Pinterest co-founder Paul Sciarra shared a bit about their stack on Quora:
- Python + heavily-modified Django at the application layer
- Tornado and (very selectively) node.js as web-servers.
- Memcached and membase / redis for object- and logical-caching, respectively.
- RabbitMQ as a message queue.
- Nginx, HAproxy and Varnish for static-delivery and load-balancing.
- Persistent data storage using MySQL.
- MrJob on EMR for map-reduce.
Alex Popescu has created a cool diagram of the setup and provided some thoughtful analysis as well.
I’ve created the diagram above based on this very brief answer on Quora:
We use python + heavily-modified Django at the application layer. Tornado and (very selectively) node.js as web-servers. Memcached and membase / redis for object- and logical-caching, respectively. RabbitMQ as a message queue. Nginx, HAproxy and Varnish for static-delivery and load-balancing. Persistent data storage using MySQL. MrJob on EMR for map-reduce.
Data from October 2011 showed Pinterest having over 3 million users generating 400+ million pageviews. There are plently of questions to be answered though:
- what is node.js used for? what is RabbitMQ used for?Note: the whole section in the diagram about node.js and RabbitMQ is speculative.
- is Amazon Elastic MapReduce used for clickstream analysis only (log based analysis) or more than that?

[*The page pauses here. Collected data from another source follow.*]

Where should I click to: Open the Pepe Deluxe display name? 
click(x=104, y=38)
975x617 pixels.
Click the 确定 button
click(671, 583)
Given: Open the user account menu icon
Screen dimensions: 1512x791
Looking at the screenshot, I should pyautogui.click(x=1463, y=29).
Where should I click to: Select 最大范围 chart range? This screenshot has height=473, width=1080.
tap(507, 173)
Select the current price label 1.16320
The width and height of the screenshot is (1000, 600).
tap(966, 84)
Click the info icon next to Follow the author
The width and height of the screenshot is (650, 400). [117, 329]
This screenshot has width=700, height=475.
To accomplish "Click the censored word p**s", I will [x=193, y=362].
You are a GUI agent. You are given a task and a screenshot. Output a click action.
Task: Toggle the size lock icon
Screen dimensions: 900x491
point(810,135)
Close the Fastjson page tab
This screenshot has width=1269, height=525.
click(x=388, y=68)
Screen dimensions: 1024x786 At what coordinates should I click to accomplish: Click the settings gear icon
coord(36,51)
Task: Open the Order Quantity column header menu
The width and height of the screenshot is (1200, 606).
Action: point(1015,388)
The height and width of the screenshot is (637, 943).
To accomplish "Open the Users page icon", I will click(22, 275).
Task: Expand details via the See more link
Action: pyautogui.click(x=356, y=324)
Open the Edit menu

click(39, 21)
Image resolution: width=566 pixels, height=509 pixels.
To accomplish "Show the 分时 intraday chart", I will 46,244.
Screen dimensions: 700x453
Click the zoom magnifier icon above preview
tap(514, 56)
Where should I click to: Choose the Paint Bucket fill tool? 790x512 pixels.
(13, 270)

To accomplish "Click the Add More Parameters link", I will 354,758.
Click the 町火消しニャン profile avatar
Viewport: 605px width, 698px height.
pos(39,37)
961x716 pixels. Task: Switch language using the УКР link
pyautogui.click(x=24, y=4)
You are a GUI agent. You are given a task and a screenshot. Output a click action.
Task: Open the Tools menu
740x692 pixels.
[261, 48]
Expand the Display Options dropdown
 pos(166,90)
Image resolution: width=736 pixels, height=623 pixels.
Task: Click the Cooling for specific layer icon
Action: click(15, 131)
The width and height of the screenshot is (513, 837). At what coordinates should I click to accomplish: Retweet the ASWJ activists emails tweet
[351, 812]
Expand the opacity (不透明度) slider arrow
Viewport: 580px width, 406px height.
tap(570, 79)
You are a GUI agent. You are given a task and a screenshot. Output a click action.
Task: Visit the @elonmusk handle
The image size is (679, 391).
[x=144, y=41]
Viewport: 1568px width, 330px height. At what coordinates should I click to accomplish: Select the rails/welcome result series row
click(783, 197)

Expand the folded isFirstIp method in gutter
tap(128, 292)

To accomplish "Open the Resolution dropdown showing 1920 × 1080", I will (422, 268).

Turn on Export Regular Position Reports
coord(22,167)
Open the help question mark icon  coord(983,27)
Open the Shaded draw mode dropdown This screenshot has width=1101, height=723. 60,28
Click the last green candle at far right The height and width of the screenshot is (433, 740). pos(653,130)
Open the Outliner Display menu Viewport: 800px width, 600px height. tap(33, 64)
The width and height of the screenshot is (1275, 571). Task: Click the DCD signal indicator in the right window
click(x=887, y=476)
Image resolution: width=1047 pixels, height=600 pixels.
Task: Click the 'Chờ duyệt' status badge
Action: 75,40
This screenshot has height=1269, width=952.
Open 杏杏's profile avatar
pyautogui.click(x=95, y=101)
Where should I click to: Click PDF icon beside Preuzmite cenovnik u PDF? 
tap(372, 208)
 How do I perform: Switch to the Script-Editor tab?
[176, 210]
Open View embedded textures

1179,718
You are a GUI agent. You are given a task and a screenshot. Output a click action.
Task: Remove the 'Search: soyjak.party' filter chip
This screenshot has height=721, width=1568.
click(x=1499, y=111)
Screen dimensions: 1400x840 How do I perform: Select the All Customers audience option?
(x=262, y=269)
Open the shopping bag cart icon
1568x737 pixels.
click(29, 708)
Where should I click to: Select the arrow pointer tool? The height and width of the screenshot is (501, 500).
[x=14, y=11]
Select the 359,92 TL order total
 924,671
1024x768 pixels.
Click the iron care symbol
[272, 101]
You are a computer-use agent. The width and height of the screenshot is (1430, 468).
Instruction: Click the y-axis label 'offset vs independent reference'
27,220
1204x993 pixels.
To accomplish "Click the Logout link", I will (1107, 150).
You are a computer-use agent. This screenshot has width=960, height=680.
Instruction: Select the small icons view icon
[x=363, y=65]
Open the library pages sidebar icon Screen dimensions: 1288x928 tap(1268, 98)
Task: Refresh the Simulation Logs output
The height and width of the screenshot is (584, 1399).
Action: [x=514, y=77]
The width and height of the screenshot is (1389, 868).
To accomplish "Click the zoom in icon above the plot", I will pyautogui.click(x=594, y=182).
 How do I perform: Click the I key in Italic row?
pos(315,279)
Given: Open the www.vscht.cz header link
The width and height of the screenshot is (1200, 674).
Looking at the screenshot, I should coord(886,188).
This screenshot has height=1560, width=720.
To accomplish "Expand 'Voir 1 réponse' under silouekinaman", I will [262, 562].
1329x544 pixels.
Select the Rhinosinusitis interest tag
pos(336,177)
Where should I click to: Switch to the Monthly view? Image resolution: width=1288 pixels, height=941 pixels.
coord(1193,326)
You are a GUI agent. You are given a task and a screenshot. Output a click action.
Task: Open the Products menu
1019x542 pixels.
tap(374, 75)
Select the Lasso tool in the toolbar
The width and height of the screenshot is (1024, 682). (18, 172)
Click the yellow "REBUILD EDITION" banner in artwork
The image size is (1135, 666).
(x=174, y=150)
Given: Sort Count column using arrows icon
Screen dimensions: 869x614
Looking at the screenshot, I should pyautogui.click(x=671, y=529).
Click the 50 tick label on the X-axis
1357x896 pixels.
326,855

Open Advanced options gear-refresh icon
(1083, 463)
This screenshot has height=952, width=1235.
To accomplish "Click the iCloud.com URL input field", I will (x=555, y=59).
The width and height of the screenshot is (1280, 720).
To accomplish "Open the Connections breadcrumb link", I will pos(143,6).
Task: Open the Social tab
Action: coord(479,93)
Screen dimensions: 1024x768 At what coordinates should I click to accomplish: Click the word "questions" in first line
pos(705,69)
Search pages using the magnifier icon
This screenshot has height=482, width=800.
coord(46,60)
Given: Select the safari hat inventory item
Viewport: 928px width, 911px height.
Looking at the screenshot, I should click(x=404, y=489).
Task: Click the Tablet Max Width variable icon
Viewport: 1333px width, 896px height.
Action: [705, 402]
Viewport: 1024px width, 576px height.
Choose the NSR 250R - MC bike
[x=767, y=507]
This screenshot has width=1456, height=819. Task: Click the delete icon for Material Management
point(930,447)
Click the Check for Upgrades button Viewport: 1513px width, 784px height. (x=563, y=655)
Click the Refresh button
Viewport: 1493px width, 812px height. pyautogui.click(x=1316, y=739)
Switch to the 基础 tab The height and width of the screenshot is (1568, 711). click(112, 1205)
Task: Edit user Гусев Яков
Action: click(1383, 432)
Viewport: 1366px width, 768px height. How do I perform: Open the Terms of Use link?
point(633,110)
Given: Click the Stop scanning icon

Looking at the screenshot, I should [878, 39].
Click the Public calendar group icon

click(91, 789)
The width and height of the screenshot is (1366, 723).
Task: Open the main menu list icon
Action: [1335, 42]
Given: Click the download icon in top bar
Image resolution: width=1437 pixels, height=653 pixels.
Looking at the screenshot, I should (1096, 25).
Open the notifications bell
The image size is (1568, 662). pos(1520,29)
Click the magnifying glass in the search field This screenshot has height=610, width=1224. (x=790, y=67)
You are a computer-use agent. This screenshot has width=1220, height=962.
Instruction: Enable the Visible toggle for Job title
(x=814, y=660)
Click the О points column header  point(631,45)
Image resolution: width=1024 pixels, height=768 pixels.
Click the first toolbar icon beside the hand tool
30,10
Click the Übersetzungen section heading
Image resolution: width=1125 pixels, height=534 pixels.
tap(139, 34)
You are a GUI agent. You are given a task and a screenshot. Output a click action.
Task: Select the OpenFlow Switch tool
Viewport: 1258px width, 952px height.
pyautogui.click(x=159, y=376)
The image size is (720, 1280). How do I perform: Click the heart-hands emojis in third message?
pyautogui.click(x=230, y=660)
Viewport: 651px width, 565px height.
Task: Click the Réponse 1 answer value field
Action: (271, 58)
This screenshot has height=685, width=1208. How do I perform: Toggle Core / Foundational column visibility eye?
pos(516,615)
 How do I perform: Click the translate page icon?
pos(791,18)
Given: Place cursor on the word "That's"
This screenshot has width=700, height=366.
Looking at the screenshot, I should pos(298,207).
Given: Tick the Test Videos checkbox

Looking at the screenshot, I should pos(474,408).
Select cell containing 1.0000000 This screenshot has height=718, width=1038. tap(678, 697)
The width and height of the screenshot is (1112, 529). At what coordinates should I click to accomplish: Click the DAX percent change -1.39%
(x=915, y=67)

- how is data loaded in the Amazon cloud?Note: if Amazon Elastic MapReduce is used only for analyzing logs, these are probably uploaded regularly on Amazon S3.
- why the need for both Redis and Membase?
With Pinterest we see a story very similar to that of Instagram. Huge growth, lots of users, lots of data, with remarkably few employees, all on the cloud.
While it’s true that both Pinterest and Instagram are not making great advances in science and technology, that is more indicator of the easy power of today’s commodity environments rather than a sign of Silicon Valley’s lack of innovation. The numbers are so huge and the valuations are so high we naturally want some sort of fundamental technological revolution to underlie their growth. The revolution is more subtle. It really is just that easy to attain such growth these days, if you can execute on the right idea. Get used to it. This is the new normal.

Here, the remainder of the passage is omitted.